__Belge alıntısı__.
Acaba Nakkaş aynı mı senin bir gül fidanını çizerken, benim de gülü anlatırken hissettiklerimiz. Akşam aynı vakitte mi iner senin ufkuna da benim ufkuma da. Benim gecemden kayan yıldız geçer mi senin de semalarından. Aynı mı Nakkaş bir zakkumun pembe rengi senin için de benim için de. Eğer aynıysa Nakkaş; neydi seni sen, beni de ben yapan şey. Neydi seni ikinci beni de birinci şahıs zamiri yapan kaide. Aynı mıyız Nakkaş bütün aynîliklerin ötesinde. Yak gramer kitaplarını, öyle söyle.
Hayır Nakkaş. Sarfı da nahivi de boş versek bile aynı olamayız biz seninle. Yazdıklarımız da çizdiklerimiz de apayrı. Senin için zamanın hududu yokken benim zamanım artık ne kum ne de gölge hesabıyla ölçülemeyecek kadar kıymetli. Sen malumsun, ben meçhul. Ben sonumu bilirim, senin sonunsa sonsuzluk. Öyleyse Nakkaş sil beni, renklerimden arındır. Nakkaş sustur beni, Nakkaş beni yeniden söylet. Başka türlü nasıl bahsederim seni görmekten.

__Alıştırma verisi__.
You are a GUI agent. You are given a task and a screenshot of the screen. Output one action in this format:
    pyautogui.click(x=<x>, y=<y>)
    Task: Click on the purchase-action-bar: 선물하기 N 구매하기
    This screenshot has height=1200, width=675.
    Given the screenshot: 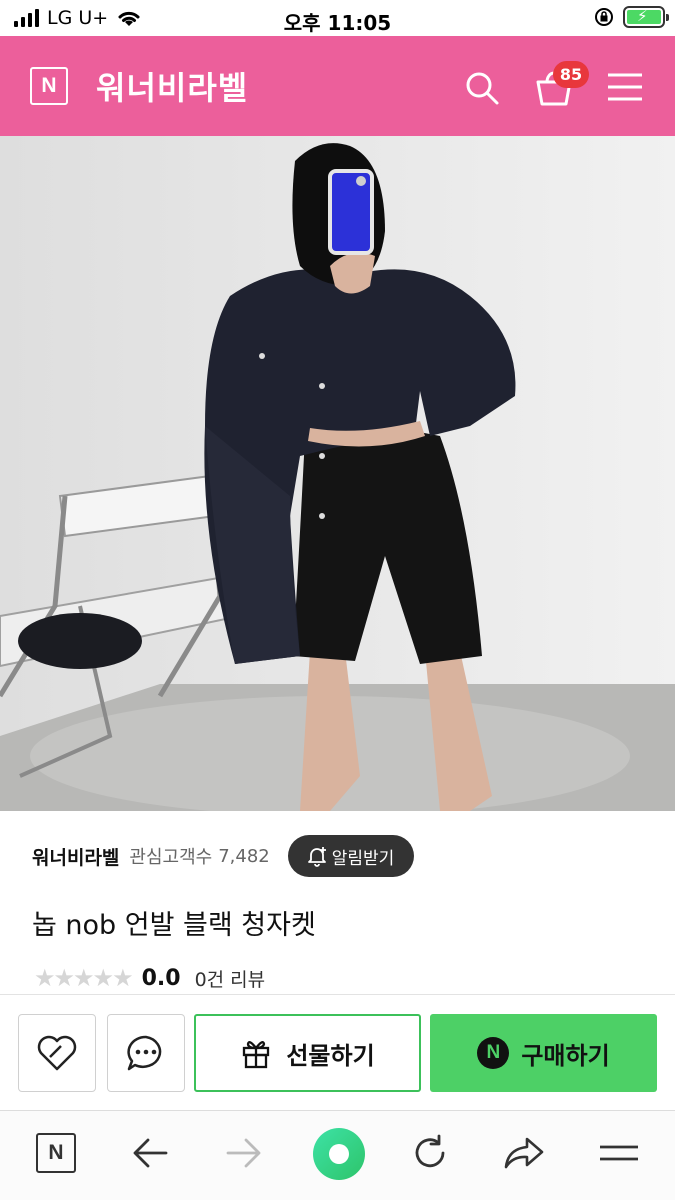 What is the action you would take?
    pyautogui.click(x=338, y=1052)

...

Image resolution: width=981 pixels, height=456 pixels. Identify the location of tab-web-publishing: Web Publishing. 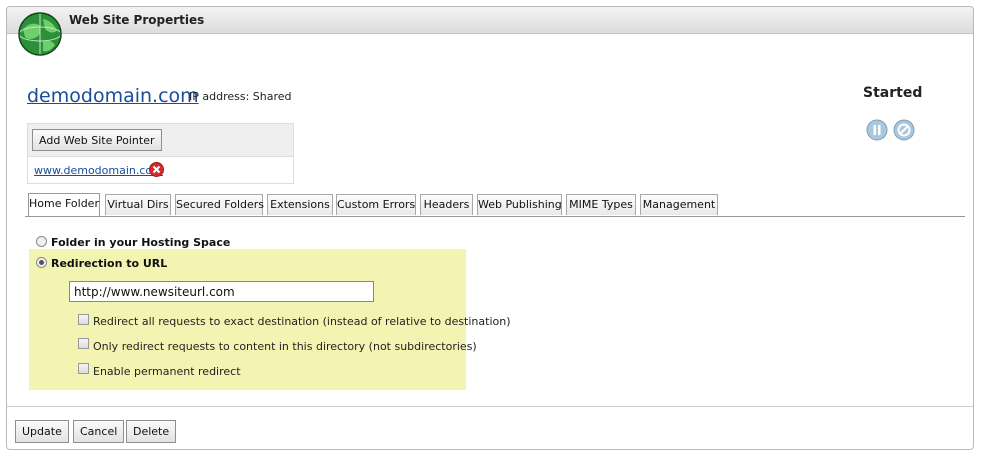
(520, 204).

==

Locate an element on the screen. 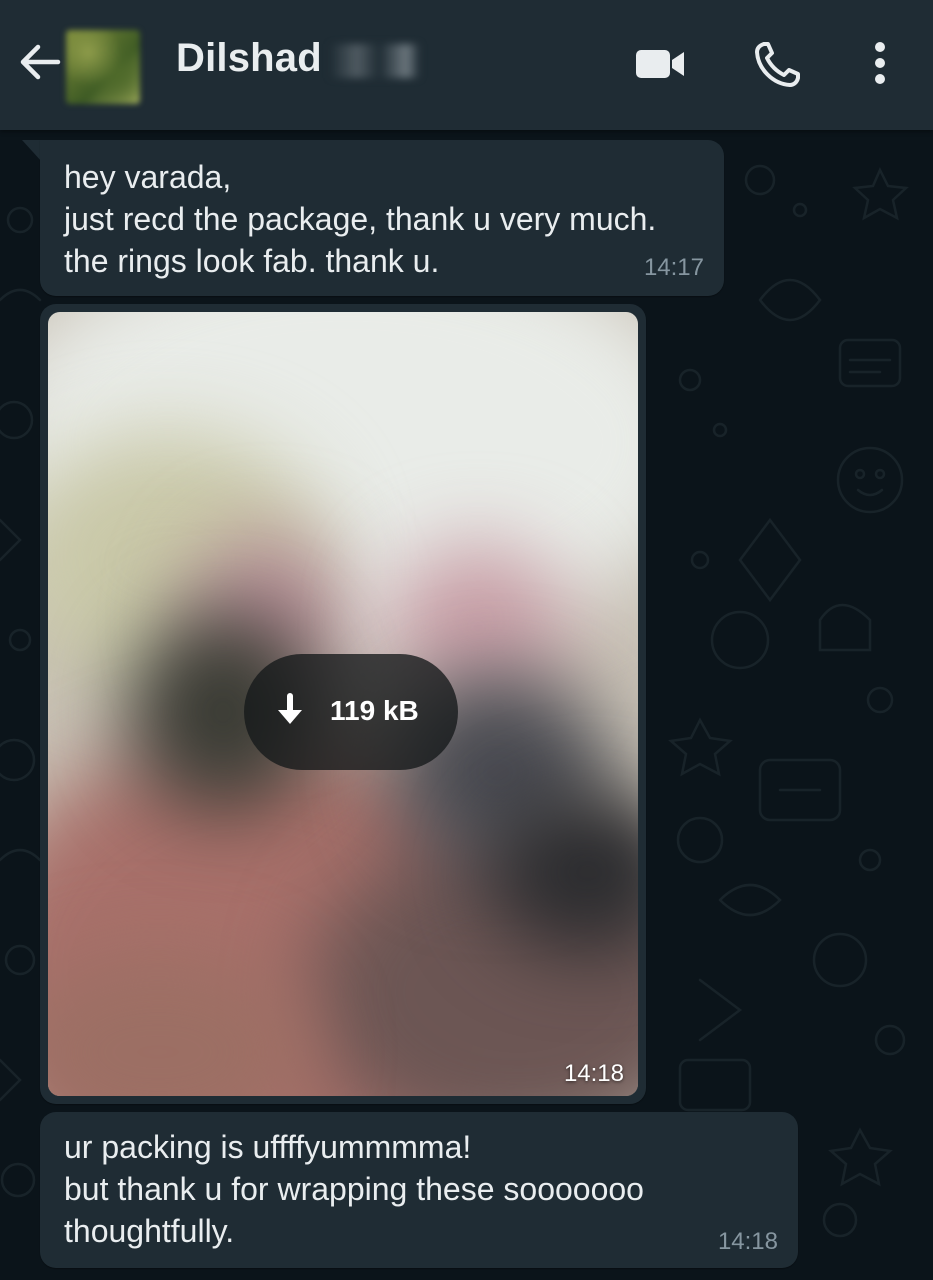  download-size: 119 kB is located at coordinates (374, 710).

__Çalışma görevi 1__. Nakkaş'a seslenen metne göre Nakkaş'ın sonu nedir?
__Çalışma görevi 2__. Nakkaş'a seslenen metni, son cümlesinden sonrasını yazarak sürdürün.

__Cevap alanı 1__. Sonsuzluk.

__Cevap alanı 2__.
Yazdıkça tükeniyoruz Nakkaş. Biz tükeniyoruz kelimeler tükeniyor.Sayfalar, mürekkepler, hokkalar, divitler tükeniyor. Dahası yazdıkça uzaklaşıyoruz birbirimizden.                                                                                                              
                Gariptir değil mi Nakkaş, ben yazmasam kimse seni bilmeyecek.                                                                                                      Ve daha da gariptir ki seni yazmasam beni de kimse bilmeyecek.
Ve en nihayetinde… Öleceğiz Nakkaş.
Ölümün de ne olduğunu bilmeyerek…
                                                                                                                                            

11 Şubat 2013 Pazartesi

Nakkaş ile Cariye

Nakkaş İle Cariye


Evvel-i Kelam                                                                

Bilmem Yusuf ile Züleyha hikâyesinin ardından kaç asır geçti de zaman bir Nakkaş ile bir Cariye’nin aşkını yazmayı gerekli kıldı.
Hatırladınız mı? Kısasü’l Ahsen’de adı geçen Yusuf kimdi, Züleyha kim? Yakup kimdi, Bünyamin kim? İftiraya uğrayan kurt kimdi, kanı akıtılan ceylan kim? Kaç gömleği vardı Yusuf’un? Satıldığı pazar, atıldığı zindan, Yusuf’la koyun koyuna yatan kuyu ve Mısr’ın gözünden akan Nil bu mesnevinin neresinden geçerdi?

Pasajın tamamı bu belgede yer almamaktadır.